Construction and Immunogenicity of a Novel Multivalent Vaccine Prototype Based on Conserved Influenza Virus Antigens
Anna Kirsteina, Ināra Akopjana, Jānis Bogans, I. Lieknina, Juris Jansons, Dace Skrastiņa, Tatjana Kazaka, Kaspars Tārs, Irina Isakova–Sivak, Daria Mezhenskaya, Tatiana Kotomina, Victoria Matyushenko, Larisa Rudenko, Andris Kazāks
Abstract
Influenza, an acute, highly contagious respiratory disease, remains a significant threat to public health. More effective vaccination strategies aimed at inducing broad cross-protection not only against seasonal influenza variants, but also zoonotic and emerging pandemic influenza strains are urgently needed. A number of conserved protein targets to elicit such cross-protective immunity have been under investigation, with long alpha-helix (LAH) from hemagglutinin stalk and ectodomain of matrix protein 2 ion channel (M2e) being the most studied ones. Recently, we have reported the three-dimensional structure and some practical applications of LAH expressed in Escherichia coli system (referred to as tri-stalk protein).
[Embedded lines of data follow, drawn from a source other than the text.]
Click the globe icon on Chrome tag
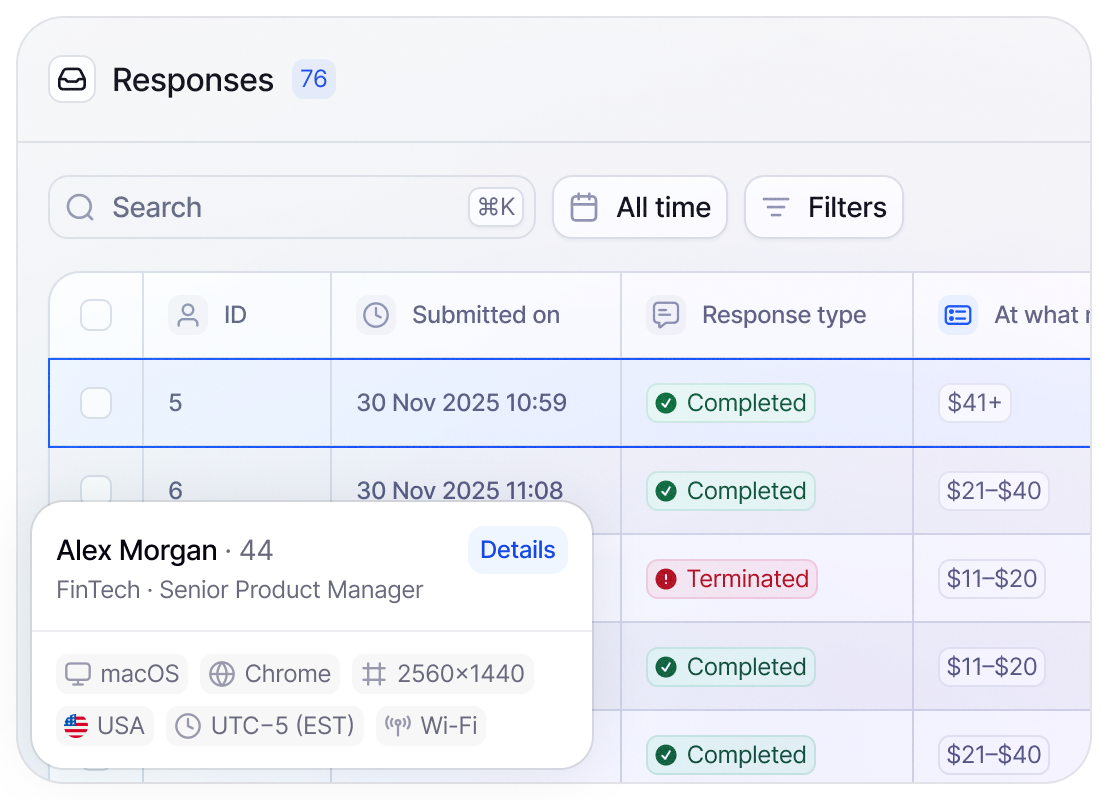Screen dimensions: 1108x800 tap(222, 674)
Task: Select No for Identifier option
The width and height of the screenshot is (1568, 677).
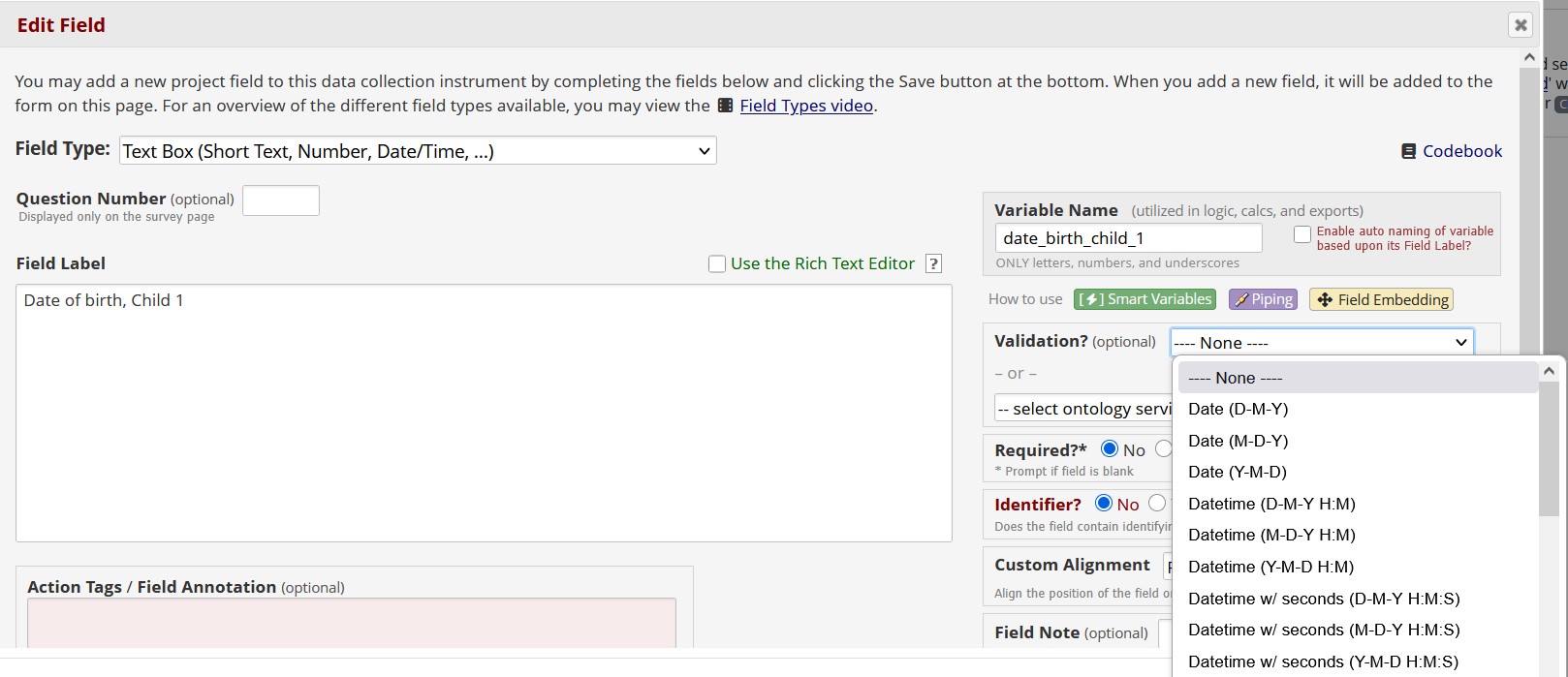Action: point(1103,503)
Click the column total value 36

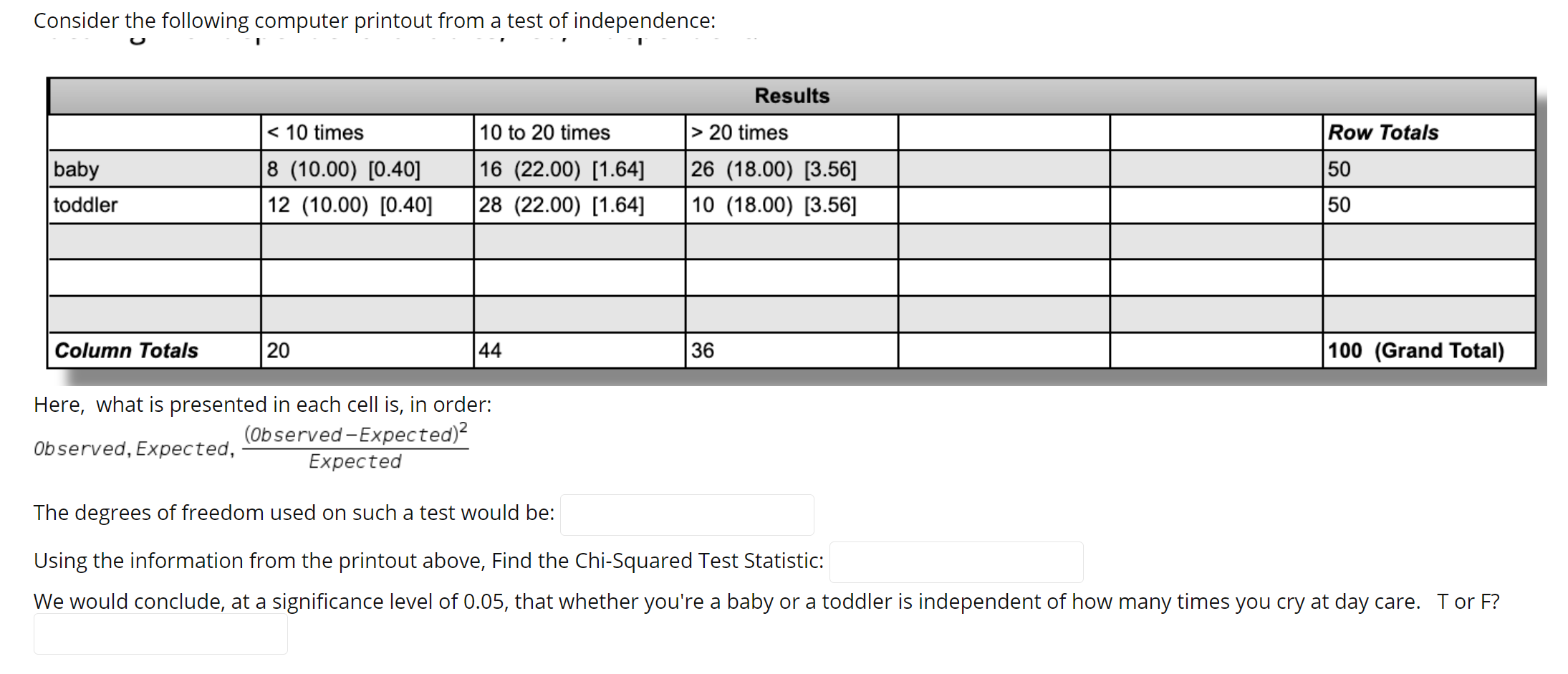pos(701,350)
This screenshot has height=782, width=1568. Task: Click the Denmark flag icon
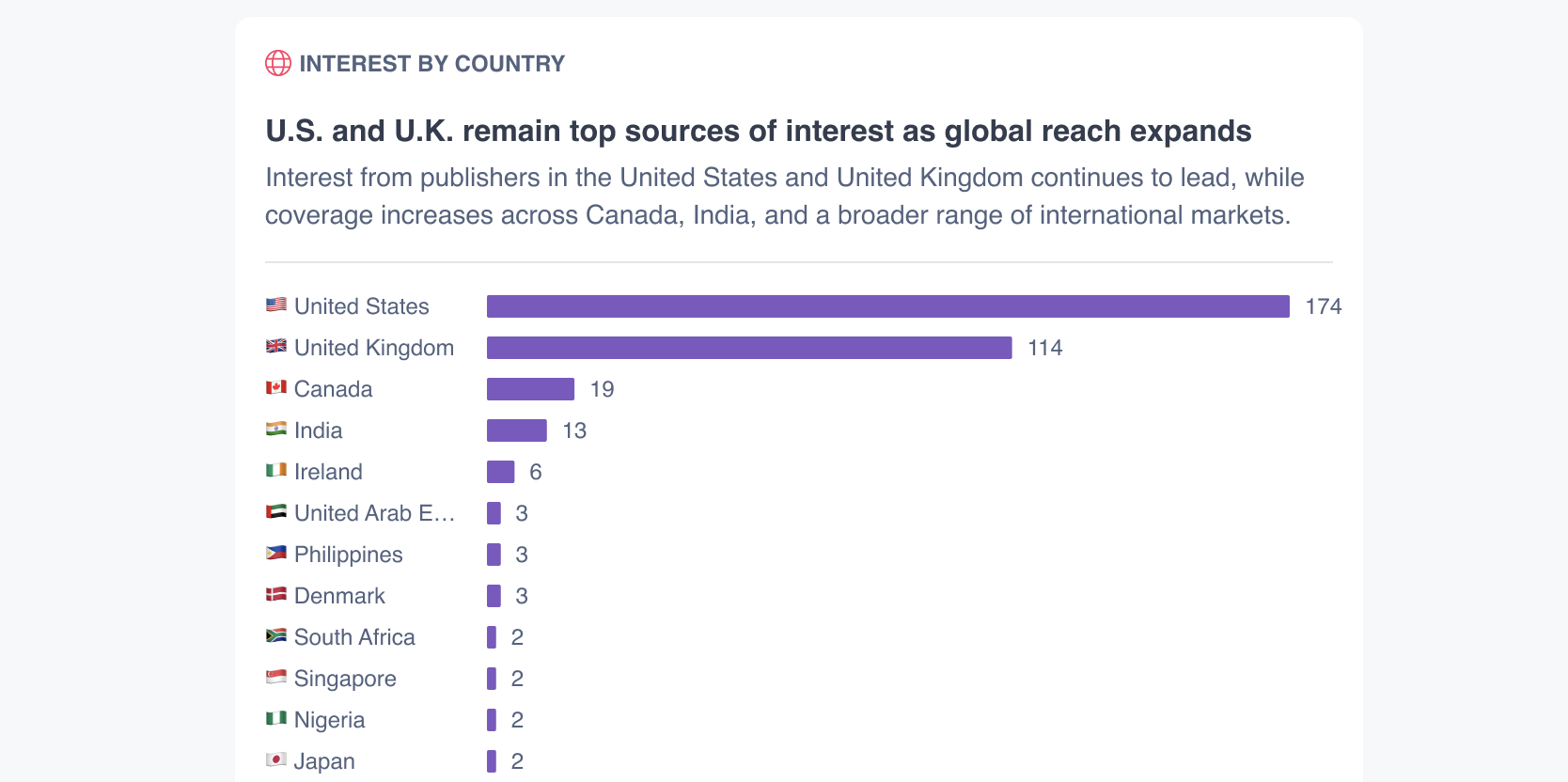pos(276,594)
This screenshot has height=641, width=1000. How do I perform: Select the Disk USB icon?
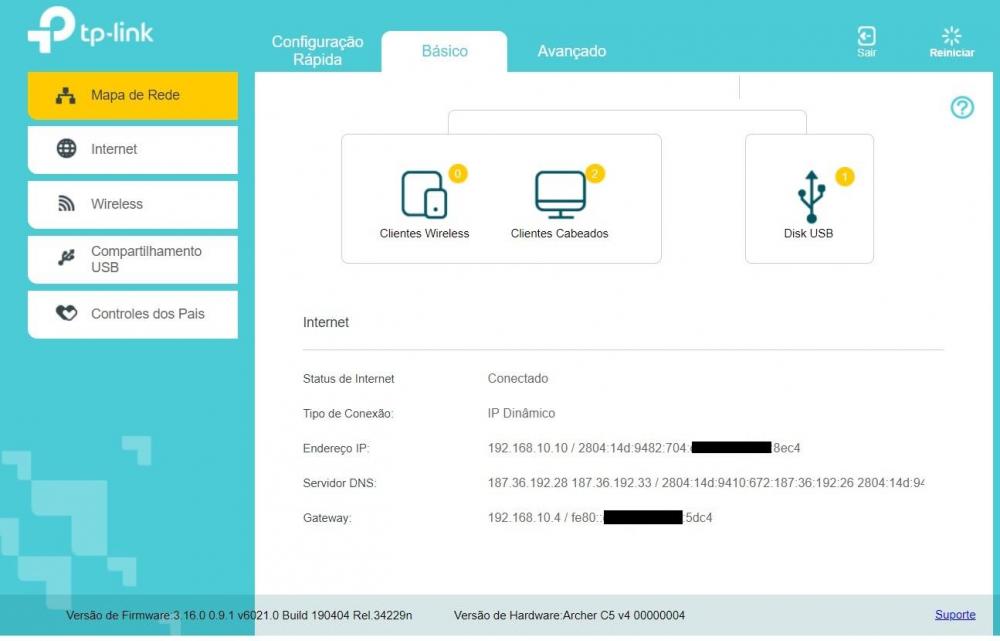[x=810, y=196]
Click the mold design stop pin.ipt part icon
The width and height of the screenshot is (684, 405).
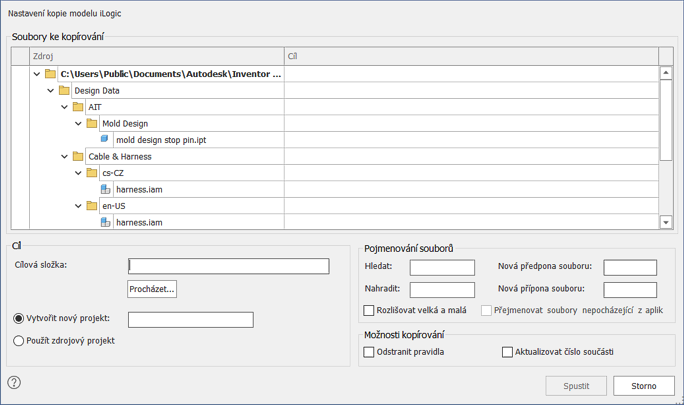105,140
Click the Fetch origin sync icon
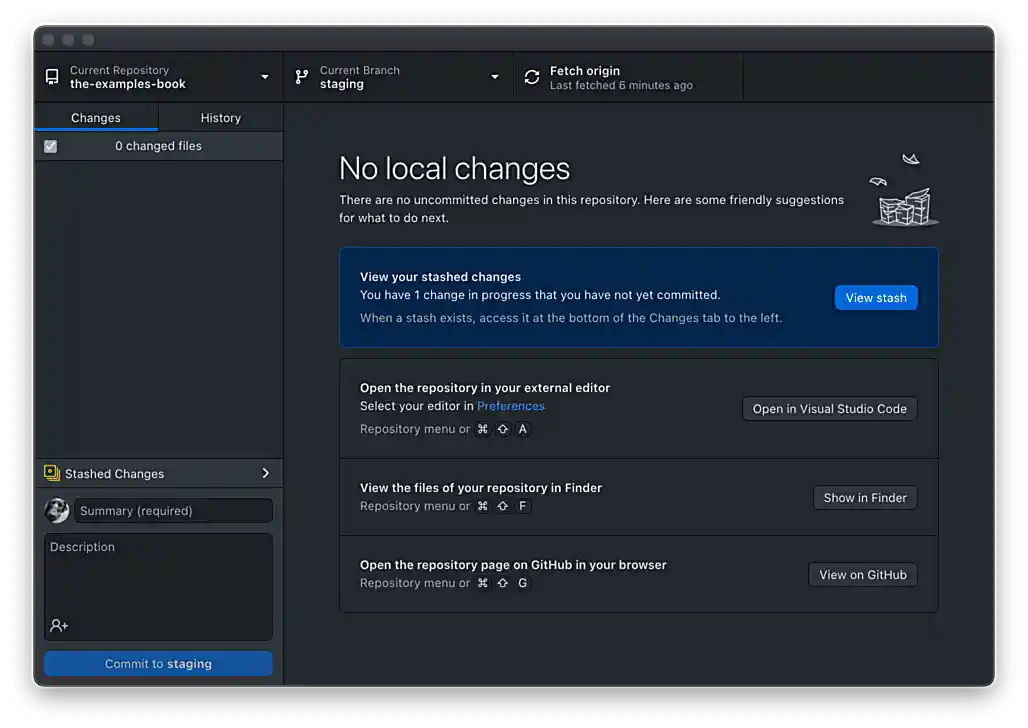Screen dimensions: 1028x728 (x=531, y=76)
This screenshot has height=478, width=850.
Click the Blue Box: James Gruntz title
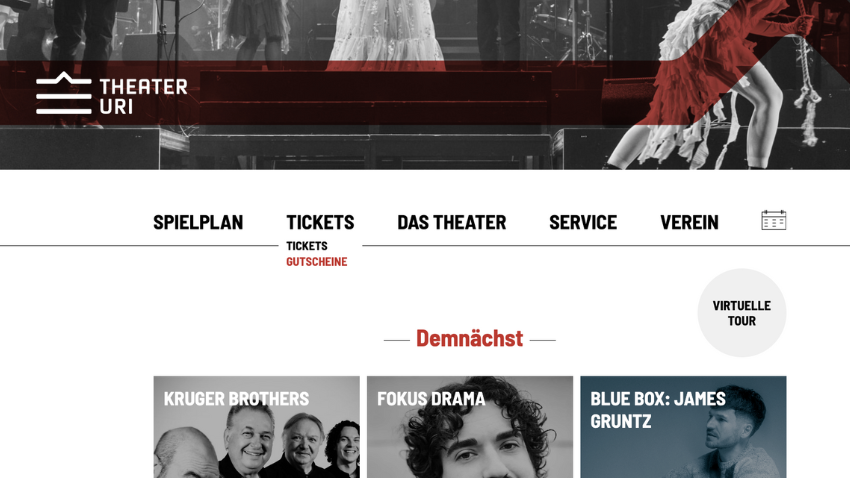click(658, 410)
In the present study, we investigated the immunogenicity and efficacy of a panel of broadly protective influenza vaccine prototypes based on both influenza tri-stalk and triple M2e (3M2e) antigens integrated into phage AP205 virus-like particles (VLPs). While VLPs containing the 3M2e alone induced protection against standard homologous and heterologous virus challenge in mice, only the combination of both conserved influenza antigens into a single VLP fully protected mice from a high-dose homologous H1N1 influenza infection. We propose that a combination of genetic fusion and chemical coupling techniques to expose two different foreign influenza antigens on a single particle is a perspective approach for generation of a broadly-effective vaccine candidate that could protect against the constantly emerging influenza virus strains.